Personal income increased by 0.4 percent in January 2018 and unemployment claims decreased to their lowest levels in more than 48 years in February according to data released yesterday by the Bureau of Economic Analysis (BEA) and the Department of Labor’s Bureau of Labor Statistics (BLS).
Personal income increased by 0.4 percent for the second month straight and disposable personal income increased at an even faster rate in January – 0.9 percent.
“Personal income increased 0.4 percent in January, the same increase as in December. Wages and salaries, the largest component of personal income, increased 0.5 percent in January after increasing 0.4 percent in December.
“Current-dollar disposable personal income (DPI), after-tax income, increased 0.9 percent in January after increasing 0.4 percent in December.”
During the week ending February 24th, new unemployment claims decreased to 210,000 – the lowest level since December 6, 1969.

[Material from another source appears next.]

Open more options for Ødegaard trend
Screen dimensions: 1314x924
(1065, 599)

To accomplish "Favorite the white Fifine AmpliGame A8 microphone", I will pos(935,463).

“In the week ending February 24, the advance figure for seasonally adjusted initial claims was 210,000, a decrease of 10,000 from the previous week's revised level. This is the lowest level for initial claims since December 6, 1969, when it was 202,000. The previous week's level was revised down by 2,000 from 222,000 to 220,000. The 4-week moving average was 220,500, a decrease of 5,000 from the previous week's revised average. This is the lowest level for this average since December 27, 1969, when it was 219,750. The previous week's average was revised down by 500 from 226,000 to 225,500.”